Abstract Introduction: Phospho-epitopes are difficult to detect by flow cytometry, currently requiring dedicated techniques and buffers, a total work time of 2 to 4 hours, 37°C and ice incubations, and 4 to 8 wash steps. The reference methods also uses methanol which is toxic for the user and harmful for the other cell markers, what compromises some multi-parametric studies. The FoxP3 marker is incompatible with “harsh” P-epitopes detection methods, rendering even more challenging the studies of Tregs functions. Methods: Here, we used a new commercially available kit; named PerFix EXPOSE (Phospho Epitopes Exposure Kit; for Research Use Only) based on multiple innovations in the permeabilization, staining, and wash steps.
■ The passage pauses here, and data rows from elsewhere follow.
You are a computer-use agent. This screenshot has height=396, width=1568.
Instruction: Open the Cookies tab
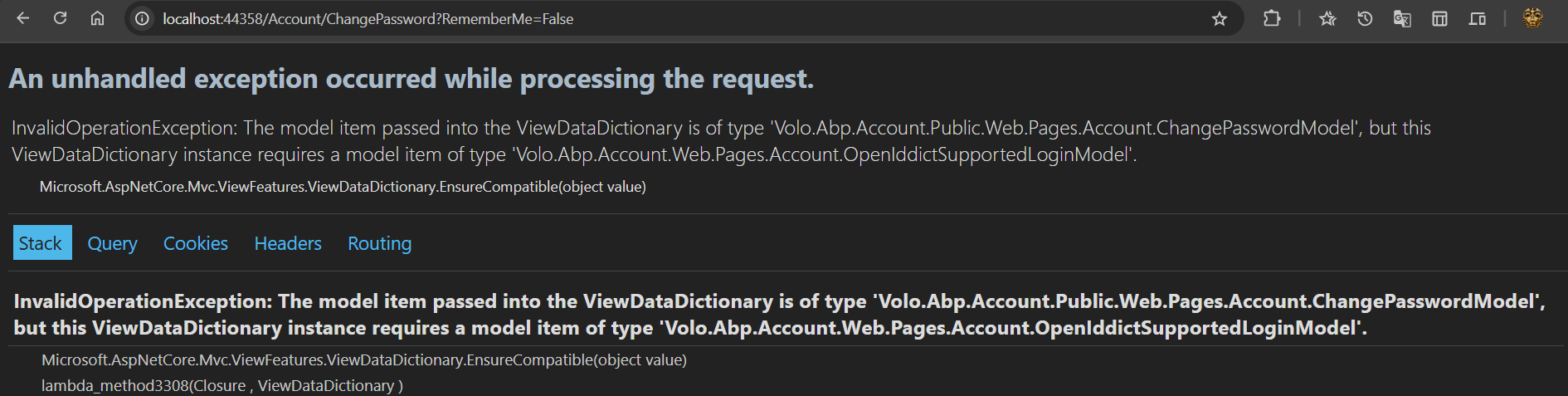pyautogui.click(x=195, y=243)
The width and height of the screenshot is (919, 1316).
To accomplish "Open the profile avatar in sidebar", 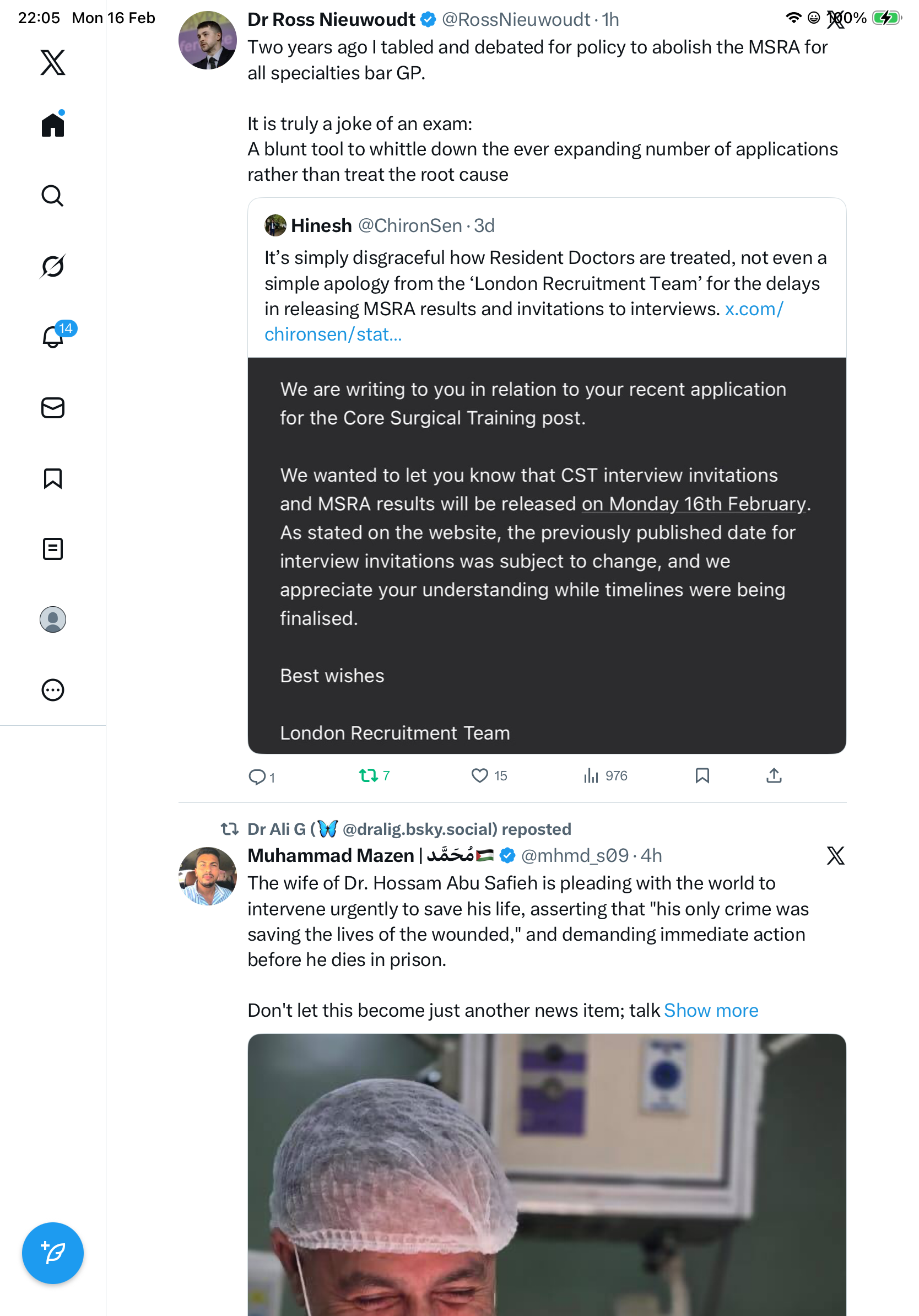I will click(53, 619).
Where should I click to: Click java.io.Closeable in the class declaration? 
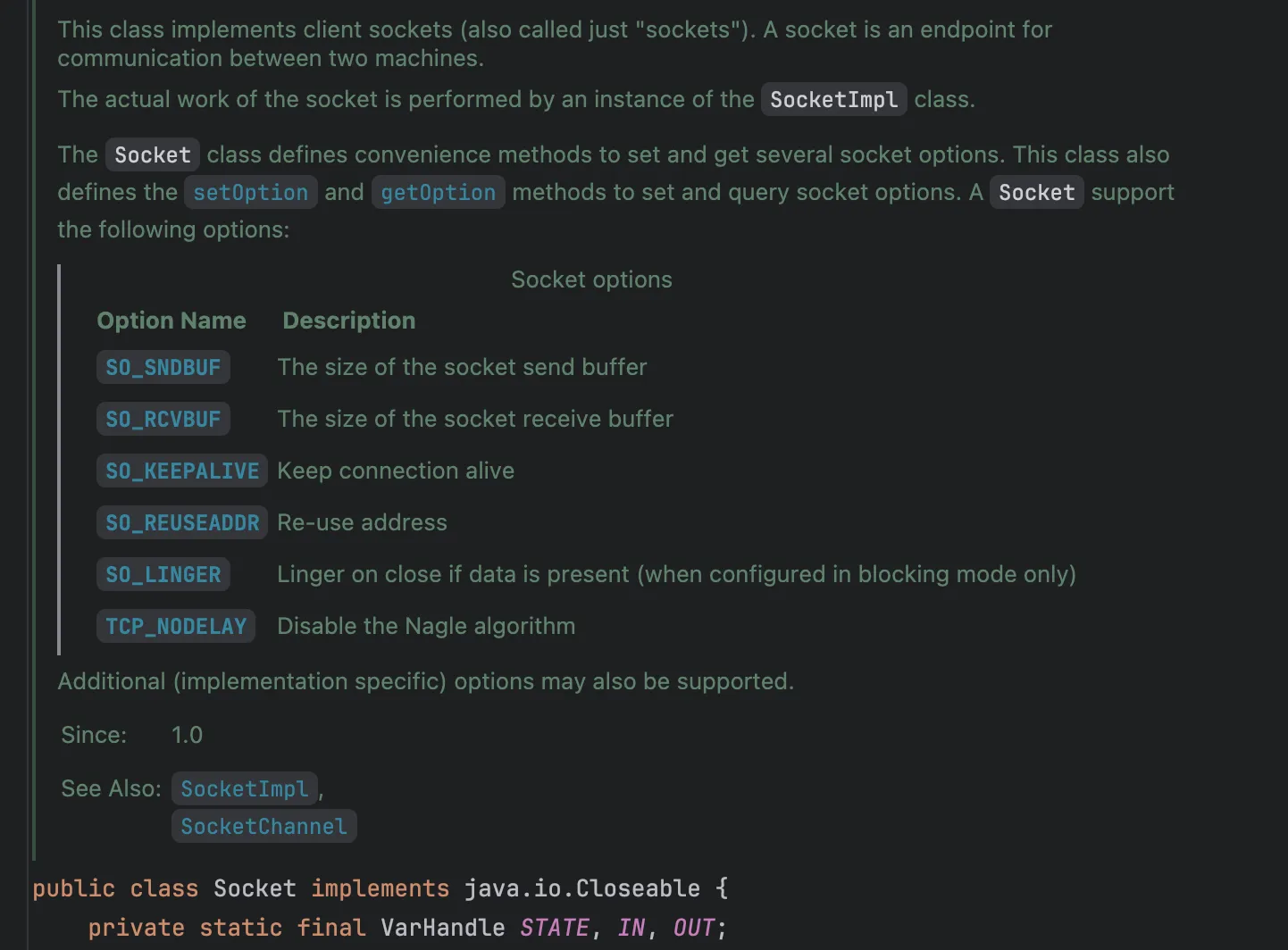[x=581, y=888]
It is devoid of methanol and supports staining of all common P-epitopes with one single procedure of about 1 hour. Since many extra-cellular markers can be combined together with the anti-phospho markers, we evaluated also various FoxP3 clones and conjugates, and tried some procedure optimisations. The best conditions were then used to analyse the ex-vivo functionality of FoxP3+ cells: The IL-2 signalling pathway especially. Results: PerFix EXPOSE allows for the simultaneous detection of some antigens that are otherwise incompatible, such as FOXP3 and p-STATs. An IL-2 dose-response curve could be easily generated directly from fresh whole blood that confirmed on normal donors a 10 to 100-fold difference in sensitivity to IL-2 between Tregs and other T cells.